Consider the following made-up dataset containing interview scores for 10 Oxford applicants, who were each seen by three interviewers:
InterviewScores = pd.read_csv("https://raw.githubusercontent.com/jillxoreilly/StatsCourseBook_2024/main/data/CluedoInterview.csv")
display(InterviewScores)
Professor Green | Professor Peacock | Professor Plum | |
---|---|---|---|
0 | 45 | 52 | 55 |
1 | 47 | 54 | 59 |
2 | 50 | 55 | 60 |
3 | 51 | 55 | 61 |
4 | 53 | 56 | 64 |
5 | 53 | 57 | 66 |
6 | 54 | 61 | 69 |
7 | 54 | 63 | 70 |
8 | 56 | 63 | 72 |
9 | 58 | 63 | 72 |
10 | 59 | 64 | 72 |
11 | 60 | 64 | 80 |
Given that this is a small data set we may wish to plot the students’ scores from each interviewer.
We can do this using a swarmplot:
sns.swarmplot(data=InterviewScores, palette=['g','b','m']) # we may as well make the colours meaningful ;-))
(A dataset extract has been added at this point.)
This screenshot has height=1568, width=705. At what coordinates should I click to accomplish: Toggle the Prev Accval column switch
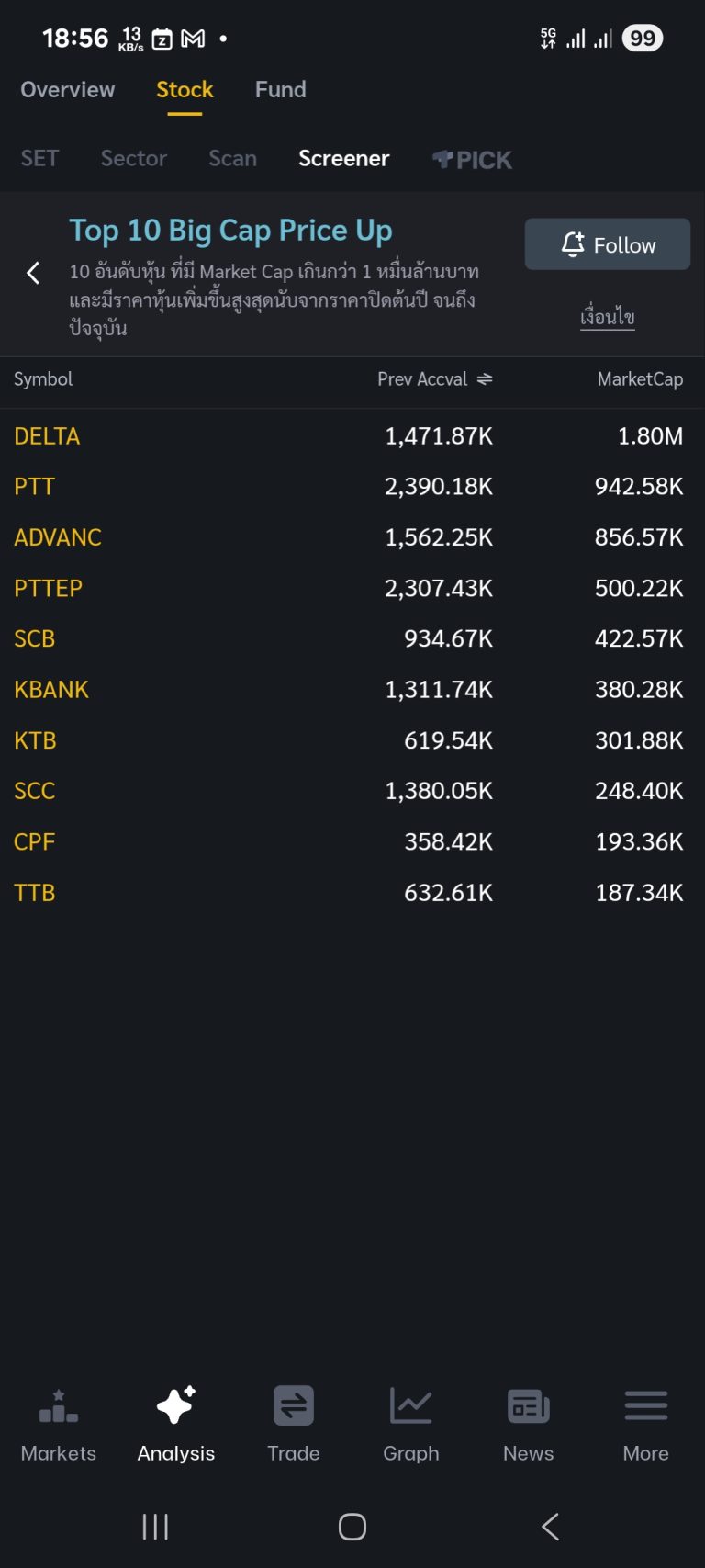[x=485, y=379]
plt.ylabel('interview score')
plt.show()
Maybe it would be nice to add a violinplot for each distribution as well:
sns.swarmplot(data=InterviewScores, palette=['g','b','m']) # we may as well make the colours meaningful ;-))
sns.violinplot(data=InterviewScores, palette=['g','b','m'], fill=False ) # we may as well make the colours meaningful ;-))
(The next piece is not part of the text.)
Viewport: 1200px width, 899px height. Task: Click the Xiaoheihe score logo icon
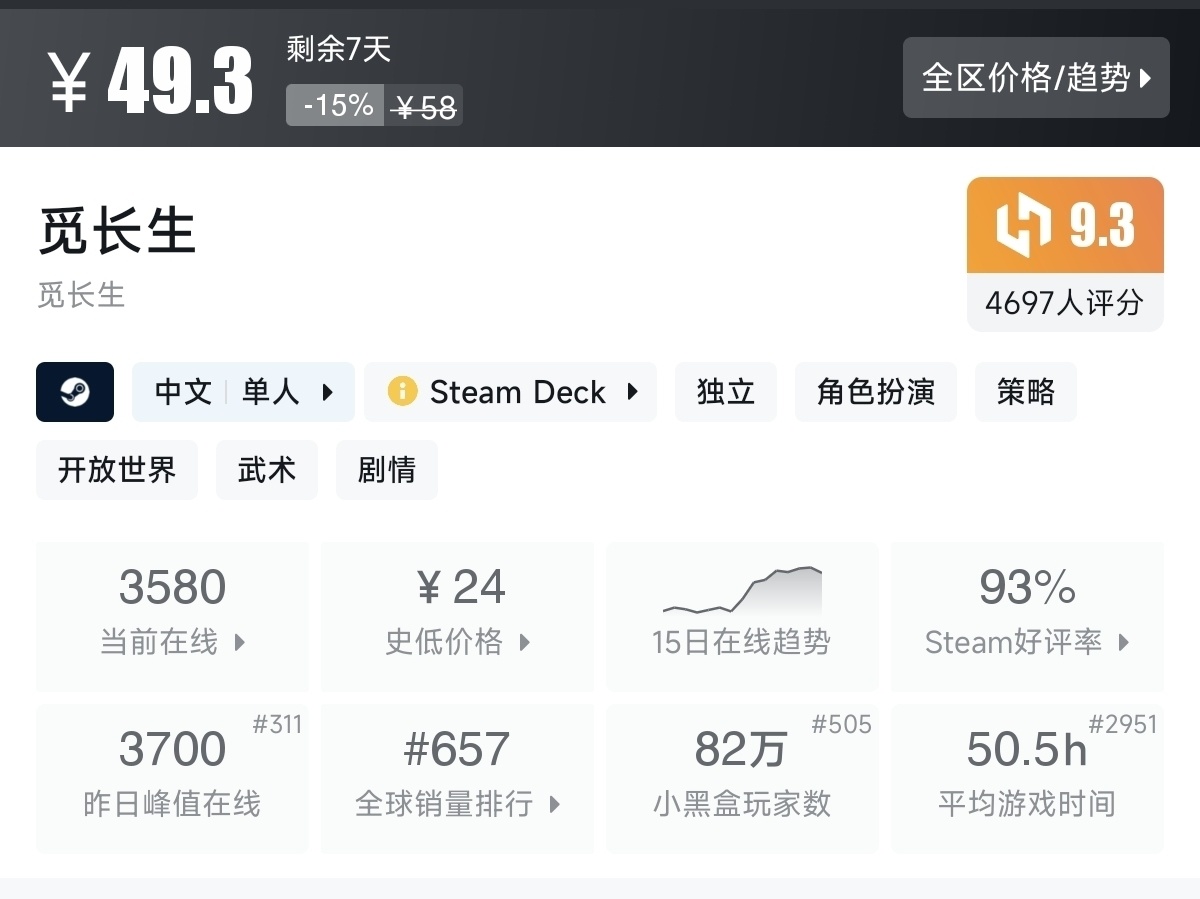pyautogui.click(x=1023, y=225)
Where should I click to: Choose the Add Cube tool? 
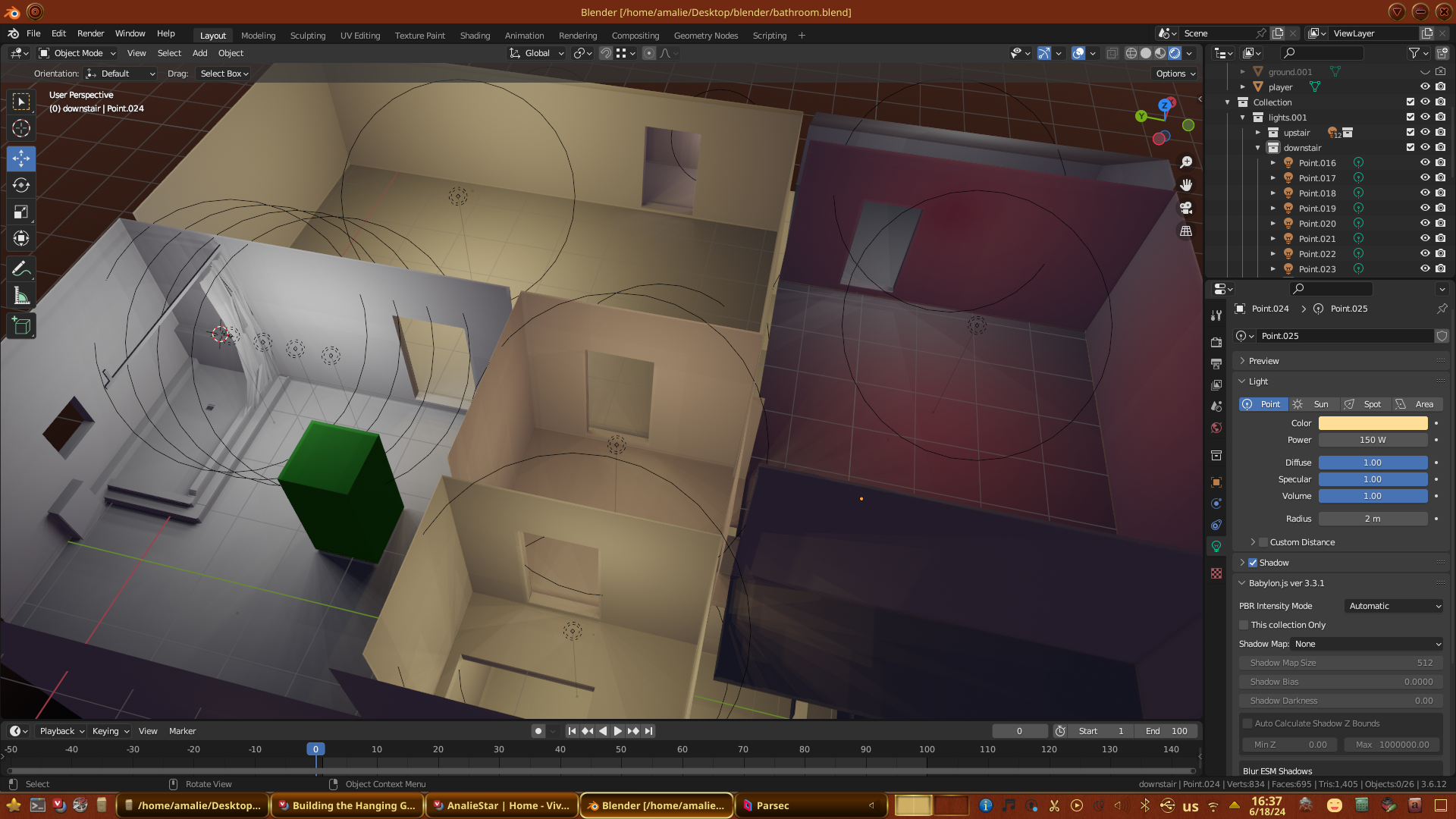(x=21, y=326)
plt.ylabel('interview score')
plt.show()
Note-
We can see that each professor gives a different mean and range of scores
2.5.6. Lineplot#
sns.lineplot(data = df.T)
In the violin/swarm plot above, an important feature of the dataset is lost.
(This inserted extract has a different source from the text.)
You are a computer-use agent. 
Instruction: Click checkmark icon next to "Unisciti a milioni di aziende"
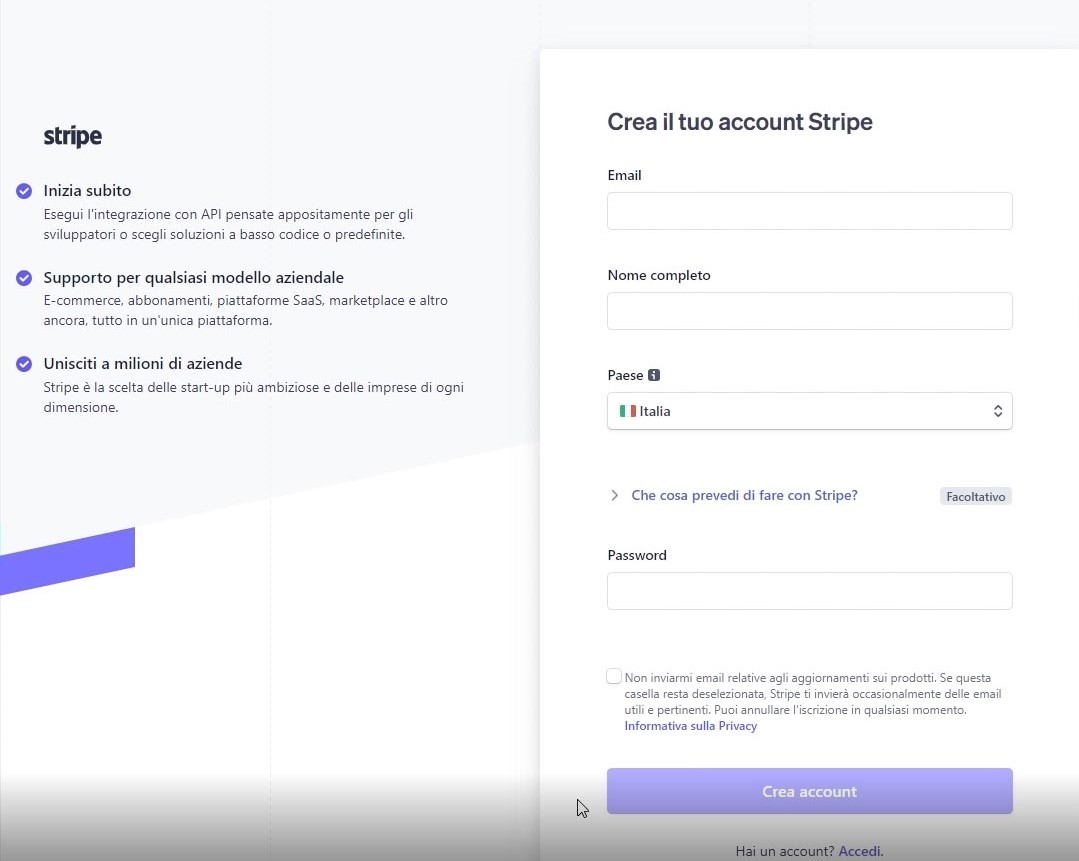[24, 364]
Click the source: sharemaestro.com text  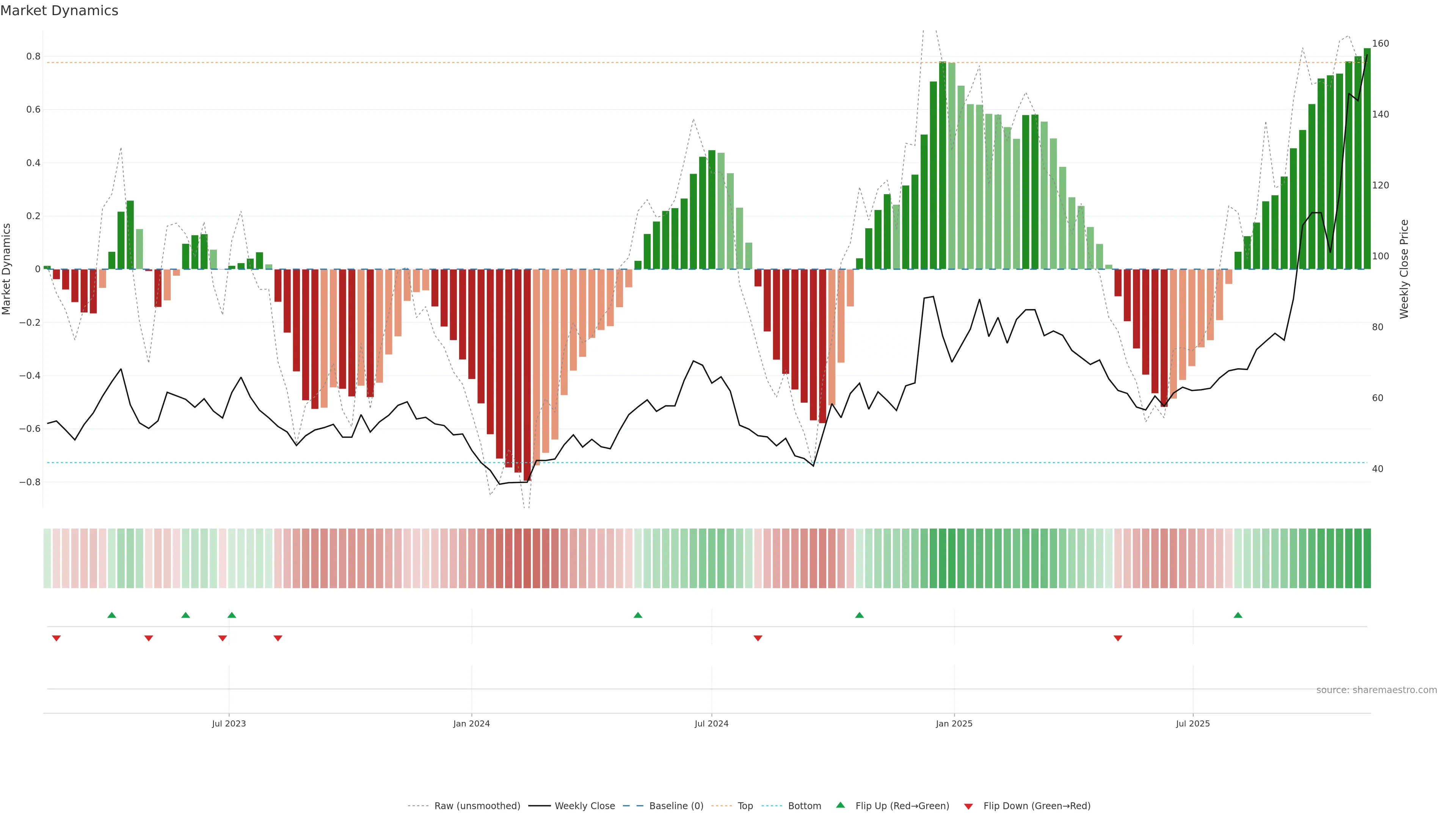coord(1376,690)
The data set contains three scores for each student (we can think of this as a repeated measures design), so an important question to ask is whether the professors were consistent:
Professor Plum gives higher and momre spread-out scores othan Professor Green
But do students who score well with Professor Plum also score well with Professor Green?
Currently we can’s answer that question, as we can see the students’ individual scores from each professor, but we don’t know which dot in Professor Plum’s column corresponds to which dot in Professors Green and Peacock’s columns.
We can use the function sns.lineplot()
to help us here:
sns.swarmplot(data=InterviewScores, palette=['g','b','m'])
#sns.violinplot(data=InterviewScores, palette=['g','b','m'], fill=False )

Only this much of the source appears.